Search code examples
neural-networkdeep-learningcaffelmdb

Reading encoded image data from lmdb database in caffe


I am relatively new to using caffe and am trying to create minimal working examples that I can (later) tweak. I had no difficulty using caffe's examples with MNIST data. I downloaded image-net data (ILSVRC12) and used caffe's tool to convert it to an lmdb database using:

$CAFFE_ROOT/build/install/bin/convert_imageset -shuffle -encoded=true top_level_data_dir/ fileNames.txt lmdb_name

To create an lmdb containing encoded (jpeg) image data. The reason for this is that encoded, the lmdb is about 64GB versus unencoded being about 240GB.

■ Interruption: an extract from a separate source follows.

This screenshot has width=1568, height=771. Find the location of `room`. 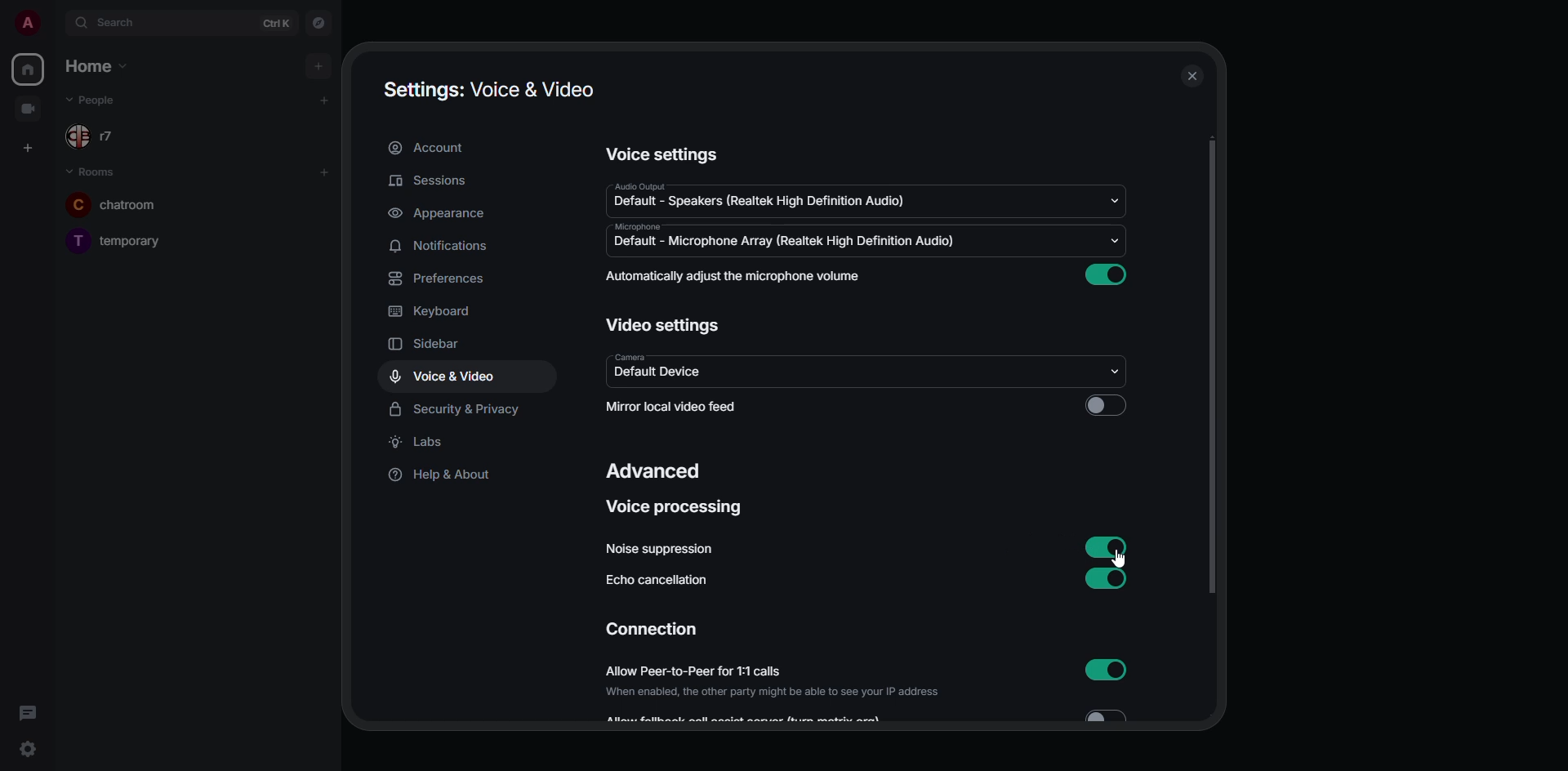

My .prototxt file that describes the net is minimal (a pair of inner product layers, mostly borrowed from the MNIST example--not going for accuracy here, I just want something to work).

name: "example"
layer {
  name: "imagenet"
  type: "Data"
  top: "data"
  top: "label"
  include {
    phase: TRAIN
  }
  transform_param {
    scale: 0.00390625
  }
  data_param {
    source: "train-lmdb"
    batch_size: 100
    backend: LMDB
  }
}
layer {
  name: "imagenet"
  type: "Data"
  top: "data"
  top: "label"
  include {
    phase: TEST
  }
  transform_param {
    scale: 0.00390625
  }
  data_param {
    source: "test-lmdb"
    batch_size: 100
    backend: LMDB
  }
}
layer {
  name: "ip1"
  type: "InnerProduct"
  bottom: "data"
  top: "ip1"
  param {
    lr_mult: 1
  }
  param {
    lr_mult: 2
  }
  inner_product_param {
    num_output: 1000
    weight_filler {
      type: "xavier"
    }
    bias_filler {
      type: "constant"
    }
  }
}
layer {
  name: "relu1"
  type: "ReLU"
  bottom: "ip1"
  top: "ip1"
}
layer {
  name: "ip2"
  type: "InnerProduct"
  bottom: "ip1"
  top: "ip2"
  param {
    lr_mult: 1
  }
  param {
    lr_mult: 2
  }
  inner_product_param {
    num_output: 1000
    weight_filler {
      type: "xavier"
    }
    bias_filler {
      type: "constant"
    }
  }
}
layer {
  name: "accuracy"
  type: "Accuracy"
  bottom: "ip2"
  bottom: "label"
  top: "accuracy"
  include {
    phase: TEST
  }
}
layer {
  name: "loss"
  type: "SoftmaxWithLoss"
  bottom: "ip2"
  bottom: "label"
  top: "loss"
}

When train-lmdb is unencoded, this .prototxt file works fine (accuracy is abysmal, but caffe does not crash). However, if train-lmdb is encoded then I get the following error:

data_transformer.cpp:239] Check failed: channels == img_channels (3 vs. 1)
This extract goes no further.